Add a #populate method to migrations #31082

pedantic-git · 2017-11-07T13:05:51Z

This is a feature suggestion, and my first time contributing to the core, so I'm very open to comments about whether this is a good idea, etc.

I often find myself writing migrations that look something like this:

class AddPublishedToPosts < ActiveRecord::Migration[5.2]
  def change
    add_column :posts, :published, :boolean, default: false
    reversible do |dir|
      dir.up { Post.update_all(published: true) }
    end
  end
end

That is, I'm using one half of a #reversible block to prepopulate the existing records with appropriate values for the new column. (In the example above, we assume all existing posts are already published, but new posts are unpublished by default.)

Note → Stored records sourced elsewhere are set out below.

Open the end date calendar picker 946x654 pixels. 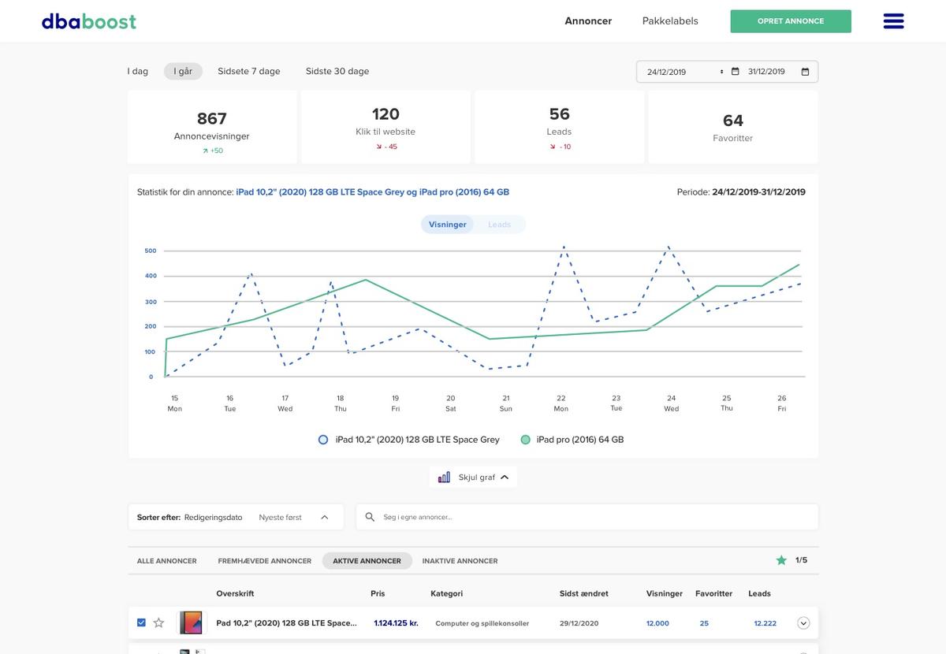click(x=805, y=72)
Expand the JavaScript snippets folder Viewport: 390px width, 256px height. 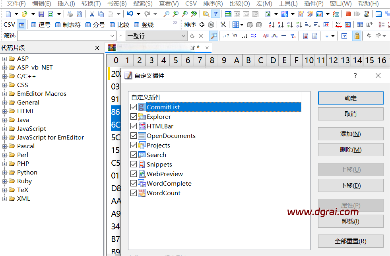5,129
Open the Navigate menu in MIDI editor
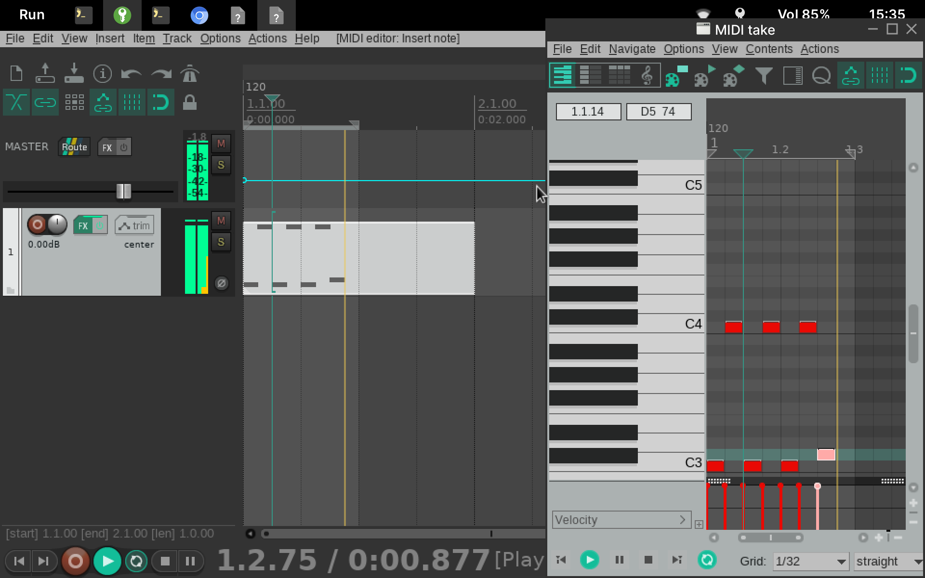Viewport: 925px width, 578px height. tap(632, 49)
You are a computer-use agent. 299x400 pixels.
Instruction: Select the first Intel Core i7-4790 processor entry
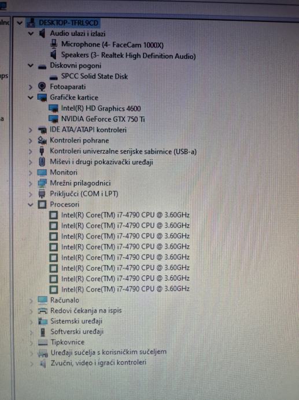125,215
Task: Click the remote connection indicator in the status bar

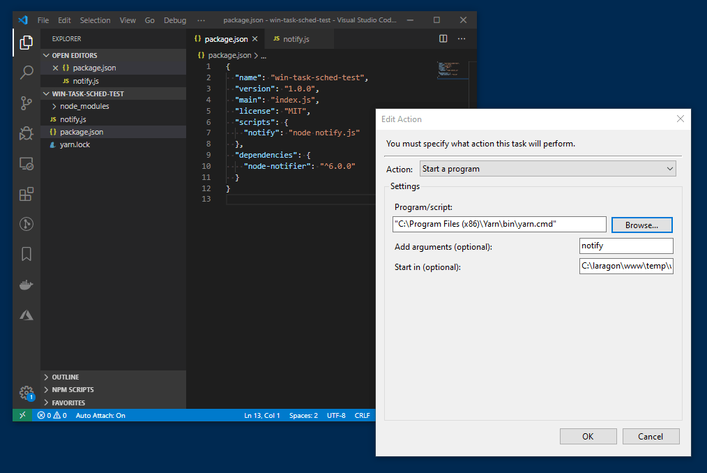Action: point(22,414)
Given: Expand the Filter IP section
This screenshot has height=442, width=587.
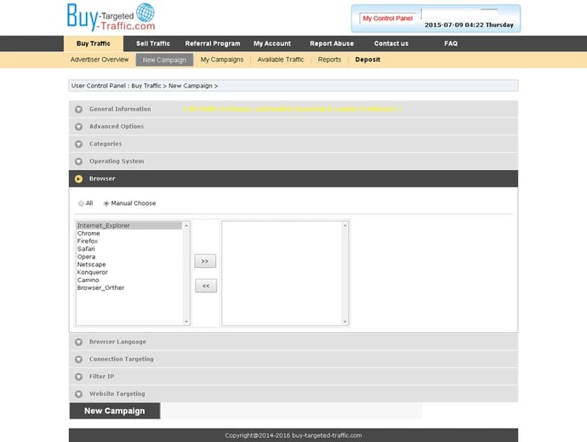Looking at the screenshot, I should (x=101, y=377).
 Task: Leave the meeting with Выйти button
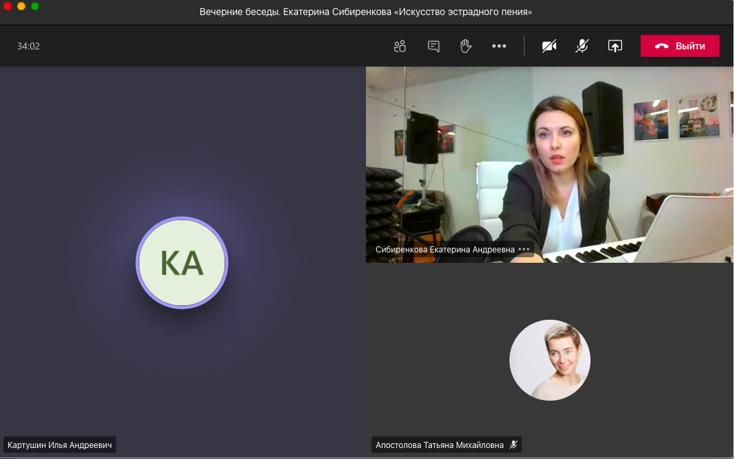coord(680,46)
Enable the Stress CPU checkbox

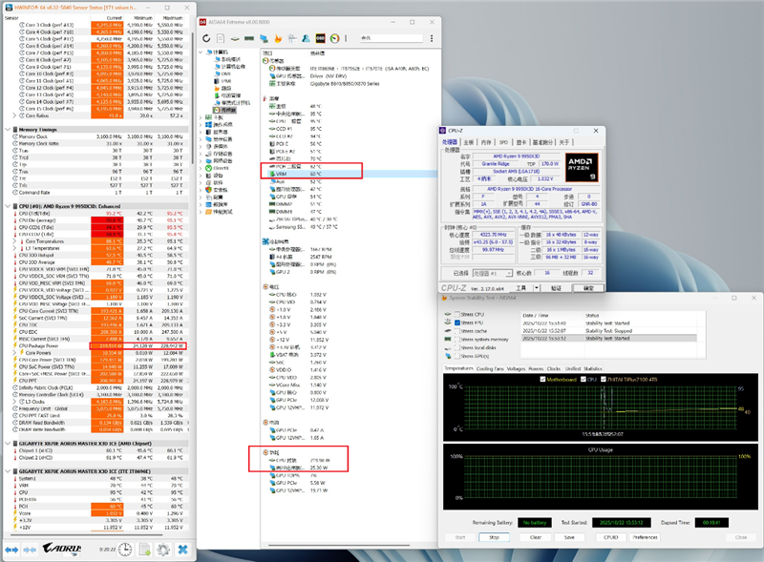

It doesn't seem very Railsy because it's not really a reversible operation - it's an operation that only happens on the way up and is irrelevant on the way down because the column ceases to exist.

So this PR adds a new #populate method for this use case which simplifies the above migration slightly to:

class AddPublishedToPosts < ActiveRecord::Migration[5.2]
  def change
    add_column :posts, :published, :boolean, default: false
    populate { Post.update_all(published: true) }
  end
end

Thoughts?

rails-bot · 2017-11-07T13:05:55Z

Thanks for the pull request, and welcome! The Rails team is excited to review your changes, and you should hear from @sgrif (or someone else) soon.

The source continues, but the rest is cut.